- [WORK ORDER] In the entries below, spot each line with the word "search" and copy it.

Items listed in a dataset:
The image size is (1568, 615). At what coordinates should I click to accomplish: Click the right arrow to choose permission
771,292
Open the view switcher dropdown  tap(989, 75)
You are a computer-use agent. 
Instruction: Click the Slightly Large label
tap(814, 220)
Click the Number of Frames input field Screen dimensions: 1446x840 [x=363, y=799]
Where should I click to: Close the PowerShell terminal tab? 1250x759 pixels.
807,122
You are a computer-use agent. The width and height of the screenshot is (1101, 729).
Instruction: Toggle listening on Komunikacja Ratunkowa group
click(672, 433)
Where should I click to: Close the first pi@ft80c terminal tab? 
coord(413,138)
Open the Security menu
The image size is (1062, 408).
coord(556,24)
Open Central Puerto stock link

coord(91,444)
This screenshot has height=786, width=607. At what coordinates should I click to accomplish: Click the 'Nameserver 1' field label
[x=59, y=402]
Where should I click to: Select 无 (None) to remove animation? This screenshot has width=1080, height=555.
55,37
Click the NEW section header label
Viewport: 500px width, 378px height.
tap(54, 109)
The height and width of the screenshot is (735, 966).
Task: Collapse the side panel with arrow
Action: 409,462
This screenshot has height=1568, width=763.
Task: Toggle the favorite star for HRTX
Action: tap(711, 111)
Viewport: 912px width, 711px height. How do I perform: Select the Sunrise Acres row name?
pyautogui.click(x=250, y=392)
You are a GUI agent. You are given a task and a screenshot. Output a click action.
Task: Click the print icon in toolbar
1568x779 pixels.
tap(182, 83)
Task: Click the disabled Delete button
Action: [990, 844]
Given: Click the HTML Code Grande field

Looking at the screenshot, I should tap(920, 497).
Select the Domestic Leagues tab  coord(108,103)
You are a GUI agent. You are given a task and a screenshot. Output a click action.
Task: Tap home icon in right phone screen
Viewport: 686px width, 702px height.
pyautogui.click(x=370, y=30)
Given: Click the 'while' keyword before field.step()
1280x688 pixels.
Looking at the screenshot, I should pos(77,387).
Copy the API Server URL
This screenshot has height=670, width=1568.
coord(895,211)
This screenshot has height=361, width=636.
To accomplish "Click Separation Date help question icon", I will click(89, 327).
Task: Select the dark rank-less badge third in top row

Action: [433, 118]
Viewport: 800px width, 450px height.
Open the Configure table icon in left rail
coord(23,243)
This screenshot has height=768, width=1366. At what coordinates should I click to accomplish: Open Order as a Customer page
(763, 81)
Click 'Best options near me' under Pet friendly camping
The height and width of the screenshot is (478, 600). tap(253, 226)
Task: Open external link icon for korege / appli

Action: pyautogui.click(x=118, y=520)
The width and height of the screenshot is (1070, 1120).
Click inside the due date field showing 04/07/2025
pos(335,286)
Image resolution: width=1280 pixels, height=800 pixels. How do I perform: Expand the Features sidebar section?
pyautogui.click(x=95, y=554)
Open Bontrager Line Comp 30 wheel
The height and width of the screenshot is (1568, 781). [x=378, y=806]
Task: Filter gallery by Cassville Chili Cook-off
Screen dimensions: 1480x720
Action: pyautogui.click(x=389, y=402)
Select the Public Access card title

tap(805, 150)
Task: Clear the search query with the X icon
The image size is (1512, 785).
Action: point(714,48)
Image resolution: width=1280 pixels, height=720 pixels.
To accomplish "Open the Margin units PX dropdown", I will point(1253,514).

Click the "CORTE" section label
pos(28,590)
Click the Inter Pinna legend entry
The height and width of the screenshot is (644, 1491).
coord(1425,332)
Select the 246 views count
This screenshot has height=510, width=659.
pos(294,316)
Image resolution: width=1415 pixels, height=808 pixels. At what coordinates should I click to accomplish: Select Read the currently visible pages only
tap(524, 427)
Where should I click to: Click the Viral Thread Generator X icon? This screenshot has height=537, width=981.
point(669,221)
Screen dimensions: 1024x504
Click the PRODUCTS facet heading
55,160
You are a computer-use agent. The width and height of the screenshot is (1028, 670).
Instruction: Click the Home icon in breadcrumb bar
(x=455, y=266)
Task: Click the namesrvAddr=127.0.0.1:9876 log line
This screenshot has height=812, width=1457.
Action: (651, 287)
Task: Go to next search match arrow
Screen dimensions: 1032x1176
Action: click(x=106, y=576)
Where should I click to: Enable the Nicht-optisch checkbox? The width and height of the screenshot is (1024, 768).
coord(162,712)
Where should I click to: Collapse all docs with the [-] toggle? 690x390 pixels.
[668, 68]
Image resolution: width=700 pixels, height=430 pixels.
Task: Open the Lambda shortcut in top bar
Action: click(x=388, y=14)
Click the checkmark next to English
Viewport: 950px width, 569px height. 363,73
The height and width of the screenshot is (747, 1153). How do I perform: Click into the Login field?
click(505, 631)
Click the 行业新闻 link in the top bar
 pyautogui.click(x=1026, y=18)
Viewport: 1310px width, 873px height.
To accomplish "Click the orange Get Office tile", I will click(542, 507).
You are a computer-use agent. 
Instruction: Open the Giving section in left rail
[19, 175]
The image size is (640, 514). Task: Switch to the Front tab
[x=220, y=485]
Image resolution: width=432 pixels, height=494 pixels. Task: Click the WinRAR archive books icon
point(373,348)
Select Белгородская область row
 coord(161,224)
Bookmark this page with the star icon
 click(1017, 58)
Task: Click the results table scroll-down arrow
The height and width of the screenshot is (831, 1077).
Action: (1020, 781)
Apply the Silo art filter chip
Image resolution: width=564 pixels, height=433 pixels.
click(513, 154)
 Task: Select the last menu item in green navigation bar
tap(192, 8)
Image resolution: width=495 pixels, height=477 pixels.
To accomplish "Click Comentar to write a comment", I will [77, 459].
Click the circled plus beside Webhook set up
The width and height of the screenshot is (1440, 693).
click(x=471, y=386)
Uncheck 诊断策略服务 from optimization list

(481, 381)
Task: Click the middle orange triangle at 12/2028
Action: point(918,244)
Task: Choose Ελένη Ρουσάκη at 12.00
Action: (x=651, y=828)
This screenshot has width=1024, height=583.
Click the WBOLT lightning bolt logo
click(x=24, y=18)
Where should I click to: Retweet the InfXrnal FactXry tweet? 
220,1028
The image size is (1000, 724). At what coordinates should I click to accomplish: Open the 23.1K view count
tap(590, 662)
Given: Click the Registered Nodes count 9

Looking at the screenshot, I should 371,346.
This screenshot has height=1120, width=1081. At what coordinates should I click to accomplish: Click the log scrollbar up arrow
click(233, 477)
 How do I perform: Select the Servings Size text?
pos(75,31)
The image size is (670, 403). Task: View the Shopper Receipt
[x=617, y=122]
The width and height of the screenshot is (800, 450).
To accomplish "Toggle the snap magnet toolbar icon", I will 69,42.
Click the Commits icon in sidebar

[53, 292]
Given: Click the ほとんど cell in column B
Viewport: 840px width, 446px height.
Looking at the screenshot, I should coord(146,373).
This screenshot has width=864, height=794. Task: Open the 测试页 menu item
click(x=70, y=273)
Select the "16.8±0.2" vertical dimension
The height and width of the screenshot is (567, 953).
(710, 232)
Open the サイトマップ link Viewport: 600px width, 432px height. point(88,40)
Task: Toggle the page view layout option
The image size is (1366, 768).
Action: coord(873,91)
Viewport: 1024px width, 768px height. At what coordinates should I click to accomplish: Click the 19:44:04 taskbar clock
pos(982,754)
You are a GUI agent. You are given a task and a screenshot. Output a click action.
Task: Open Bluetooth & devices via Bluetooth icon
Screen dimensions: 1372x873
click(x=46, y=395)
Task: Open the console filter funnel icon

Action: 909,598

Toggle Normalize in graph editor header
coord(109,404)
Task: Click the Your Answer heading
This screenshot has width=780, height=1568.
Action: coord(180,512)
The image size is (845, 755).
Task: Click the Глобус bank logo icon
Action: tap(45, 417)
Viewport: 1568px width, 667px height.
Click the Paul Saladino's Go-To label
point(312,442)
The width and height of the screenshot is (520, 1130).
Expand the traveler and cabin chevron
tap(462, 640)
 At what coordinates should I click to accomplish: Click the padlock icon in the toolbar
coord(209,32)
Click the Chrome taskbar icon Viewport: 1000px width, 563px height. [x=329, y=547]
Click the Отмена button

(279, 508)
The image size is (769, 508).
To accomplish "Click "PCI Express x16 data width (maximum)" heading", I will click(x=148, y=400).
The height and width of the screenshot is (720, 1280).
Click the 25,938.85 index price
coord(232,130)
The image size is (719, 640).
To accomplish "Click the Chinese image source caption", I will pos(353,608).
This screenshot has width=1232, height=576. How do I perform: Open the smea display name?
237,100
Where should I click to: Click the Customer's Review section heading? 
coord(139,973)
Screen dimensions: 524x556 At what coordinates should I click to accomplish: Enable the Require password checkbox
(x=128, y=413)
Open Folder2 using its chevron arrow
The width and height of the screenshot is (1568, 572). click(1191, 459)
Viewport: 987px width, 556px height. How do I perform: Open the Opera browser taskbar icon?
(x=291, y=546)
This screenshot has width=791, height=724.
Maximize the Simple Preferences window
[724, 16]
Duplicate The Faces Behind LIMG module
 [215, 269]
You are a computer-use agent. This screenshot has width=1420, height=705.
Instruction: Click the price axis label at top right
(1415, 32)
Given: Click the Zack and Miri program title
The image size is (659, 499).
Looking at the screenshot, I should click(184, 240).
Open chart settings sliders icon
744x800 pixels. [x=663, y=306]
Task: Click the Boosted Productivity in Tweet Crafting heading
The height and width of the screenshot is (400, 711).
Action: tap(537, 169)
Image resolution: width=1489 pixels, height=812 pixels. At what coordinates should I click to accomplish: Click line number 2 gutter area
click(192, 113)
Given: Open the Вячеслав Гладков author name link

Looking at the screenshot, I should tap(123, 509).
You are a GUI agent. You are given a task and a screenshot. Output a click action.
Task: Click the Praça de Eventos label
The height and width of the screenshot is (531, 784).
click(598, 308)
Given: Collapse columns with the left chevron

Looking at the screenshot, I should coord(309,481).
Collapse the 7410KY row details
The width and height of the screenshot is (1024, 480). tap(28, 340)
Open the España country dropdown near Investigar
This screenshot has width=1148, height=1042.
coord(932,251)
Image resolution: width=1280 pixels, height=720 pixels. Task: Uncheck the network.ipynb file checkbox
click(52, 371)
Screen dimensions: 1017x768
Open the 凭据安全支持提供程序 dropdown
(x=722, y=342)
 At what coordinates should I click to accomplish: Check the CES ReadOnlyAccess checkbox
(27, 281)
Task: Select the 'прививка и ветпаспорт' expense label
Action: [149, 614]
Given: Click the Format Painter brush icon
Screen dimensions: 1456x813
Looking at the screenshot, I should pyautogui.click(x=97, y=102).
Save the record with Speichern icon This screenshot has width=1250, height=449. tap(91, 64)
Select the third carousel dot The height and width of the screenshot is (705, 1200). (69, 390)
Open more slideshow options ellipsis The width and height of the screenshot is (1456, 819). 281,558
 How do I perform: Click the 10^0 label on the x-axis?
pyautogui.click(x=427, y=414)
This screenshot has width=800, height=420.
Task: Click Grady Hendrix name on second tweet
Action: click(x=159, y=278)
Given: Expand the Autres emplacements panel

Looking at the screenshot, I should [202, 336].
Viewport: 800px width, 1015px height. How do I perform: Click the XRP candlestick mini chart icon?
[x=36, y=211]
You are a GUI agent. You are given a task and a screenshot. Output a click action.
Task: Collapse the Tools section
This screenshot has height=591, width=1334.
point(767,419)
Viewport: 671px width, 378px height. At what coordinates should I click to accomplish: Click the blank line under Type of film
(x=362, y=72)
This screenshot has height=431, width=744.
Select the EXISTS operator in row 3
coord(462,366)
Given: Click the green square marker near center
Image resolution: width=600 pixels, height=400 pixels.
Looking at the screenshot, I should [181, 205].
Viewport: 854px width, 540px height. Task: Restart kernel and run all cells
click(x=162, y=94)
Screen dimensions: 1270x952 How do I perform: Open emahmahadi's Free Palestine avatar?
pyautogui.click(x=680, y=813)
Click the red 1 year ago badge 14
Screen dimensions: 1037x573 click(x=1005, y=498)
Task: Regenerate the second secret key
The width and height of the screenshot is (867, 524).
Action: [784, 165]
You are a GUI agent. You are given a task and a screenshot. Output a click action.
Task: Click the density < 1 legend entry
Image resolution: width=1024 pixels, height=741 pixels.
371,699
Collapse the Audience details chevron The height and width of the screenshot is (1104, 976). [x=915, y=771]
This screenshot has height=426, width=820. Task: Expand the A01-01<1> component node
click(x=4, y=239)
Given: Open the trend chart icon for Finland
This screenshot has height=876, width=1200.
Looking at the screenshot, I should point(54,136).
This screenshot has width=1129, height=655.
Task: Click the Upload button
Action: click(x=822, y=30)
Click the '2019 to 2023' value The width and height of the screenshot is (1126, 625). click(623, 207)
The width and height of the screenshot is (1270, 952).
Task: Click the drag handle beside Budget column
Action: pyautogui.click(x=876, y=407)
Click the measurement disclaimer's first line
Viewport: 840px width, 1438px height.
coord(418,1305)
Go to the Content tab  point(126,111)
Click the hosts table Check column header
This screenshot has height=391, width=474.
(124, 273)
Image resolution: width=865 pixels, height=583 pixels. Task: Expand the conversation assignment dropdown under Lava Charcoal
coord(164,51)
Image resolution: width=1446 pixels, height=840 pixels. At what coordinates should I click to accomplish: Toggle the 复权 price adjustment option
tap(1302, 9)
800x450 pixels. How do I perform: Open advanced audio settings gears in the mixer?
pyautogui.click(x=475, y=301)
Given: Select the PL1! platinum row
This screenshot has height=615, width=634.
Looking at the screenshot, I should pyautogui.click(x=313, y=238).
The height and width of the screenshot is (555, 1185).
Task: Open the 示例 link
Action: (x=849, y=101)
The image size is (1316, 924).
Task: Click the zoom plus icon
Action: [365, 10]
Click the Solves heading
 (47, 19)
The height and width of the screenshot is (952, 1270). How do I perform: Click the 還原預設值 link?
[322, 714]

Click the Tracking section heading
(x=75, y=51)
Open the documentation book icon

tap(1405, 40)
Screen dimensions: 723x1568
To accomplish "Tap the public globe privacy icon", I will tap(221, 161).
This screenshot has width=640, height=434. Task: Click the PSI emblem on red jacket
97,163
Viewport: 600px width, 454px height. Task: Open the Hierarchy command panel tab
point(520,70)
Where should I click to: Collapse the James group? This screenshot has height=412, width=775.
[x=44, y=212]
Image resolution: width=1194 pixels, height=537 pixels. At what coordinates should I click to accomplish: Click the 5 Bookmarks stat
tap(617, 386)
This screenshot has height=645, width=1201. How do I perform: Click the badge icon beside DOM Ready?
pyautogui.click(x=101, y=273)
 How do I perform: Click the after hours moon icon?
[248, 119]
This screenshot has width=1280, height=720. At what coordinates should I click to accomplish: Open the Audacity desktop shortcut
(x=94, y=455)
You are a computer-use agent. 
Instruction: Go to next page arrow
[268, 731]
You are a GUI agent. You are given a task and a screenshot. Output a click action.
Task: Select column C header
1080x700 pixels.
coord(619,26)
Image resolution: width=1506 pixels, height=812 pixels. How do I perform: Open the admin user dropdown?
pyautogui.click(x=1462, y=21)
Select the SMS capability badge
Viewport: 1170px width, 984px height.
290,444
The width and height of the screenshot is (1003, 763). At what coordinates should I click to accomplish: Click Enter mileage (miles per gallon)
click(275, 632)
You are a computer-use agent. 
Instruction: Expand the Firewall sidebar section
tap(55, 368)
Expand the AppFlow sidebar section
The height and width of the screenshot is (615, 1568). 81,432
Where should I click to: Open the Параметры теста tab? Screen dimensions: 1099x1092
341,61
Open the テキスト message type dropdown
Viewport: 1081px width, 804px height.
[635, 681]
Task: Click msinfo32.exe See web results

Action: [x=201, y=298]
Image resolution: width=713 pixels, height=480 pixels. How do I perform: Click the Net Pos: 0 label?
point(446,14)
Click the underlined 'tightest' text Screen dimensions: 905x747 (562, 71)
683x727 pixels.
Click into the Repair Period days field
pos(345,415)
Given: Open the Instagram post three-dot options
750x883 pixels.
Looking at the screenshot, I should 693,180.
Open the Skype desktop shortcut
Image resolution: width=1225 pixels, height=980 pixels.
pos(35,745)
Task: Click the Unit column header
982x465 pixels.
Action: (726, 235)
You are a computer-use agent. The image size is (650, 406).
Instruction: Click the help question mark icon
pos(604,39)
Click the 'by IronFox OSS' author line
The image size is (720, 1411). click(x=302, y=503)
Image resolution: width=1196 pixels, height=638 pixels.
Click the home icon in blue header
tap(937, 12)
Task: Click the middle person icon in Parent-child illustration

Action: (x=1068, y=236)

- [RESPONSE]
Task: Clear the search query with the X icon
Task: Go to next search match arrow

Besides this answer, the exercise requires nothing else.